## start

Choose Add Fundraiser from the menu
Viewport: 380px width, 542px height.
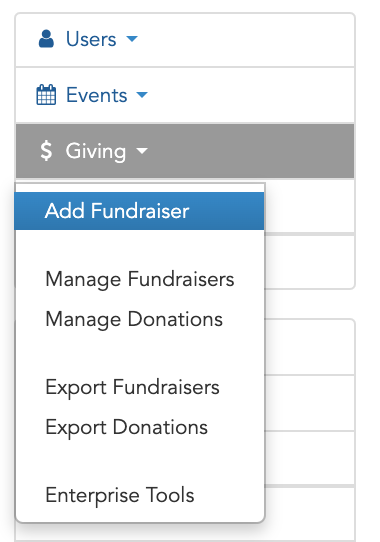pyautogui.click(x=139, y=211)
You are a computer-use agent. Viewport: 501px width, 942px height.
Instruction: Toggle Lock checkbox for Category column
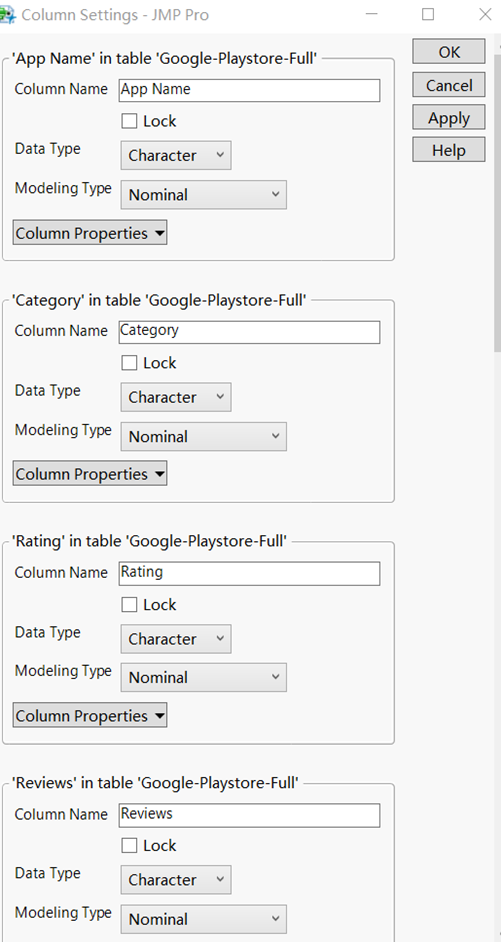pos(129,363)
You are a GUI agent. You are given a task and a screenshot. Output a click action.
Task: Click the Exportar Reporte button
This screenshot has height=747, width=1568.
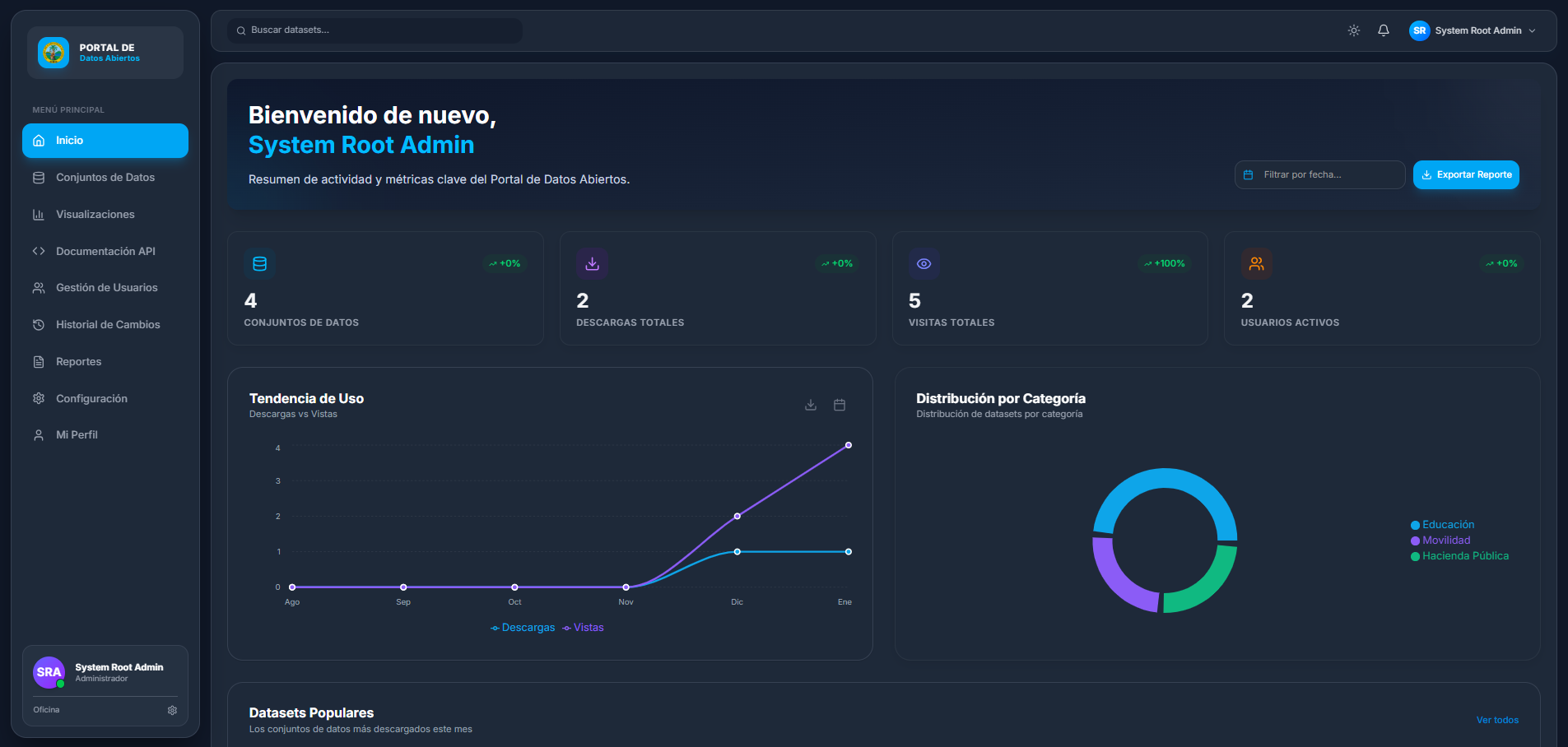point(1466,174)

## end

● INSTRUCTION: Please copy out the listing above word for word, leaving out the pictures.

● FINAL RESULT:
Choose Add Fundraiser from the menu
Viewport: 380px width, 542px height.
pyautogui.click(x=139, y=211)
You are a computer-use agent. Viewport: 501px width, 942px height.
Instruction: Toggle Lock checkbox for Category column
pos(129,363)
You are a GUI agent. You are given a task and a screenshot. Output a click action.
Task: Click the Exportar Reporte button
This screenshot has height=747, width=1568.
point(1466,174)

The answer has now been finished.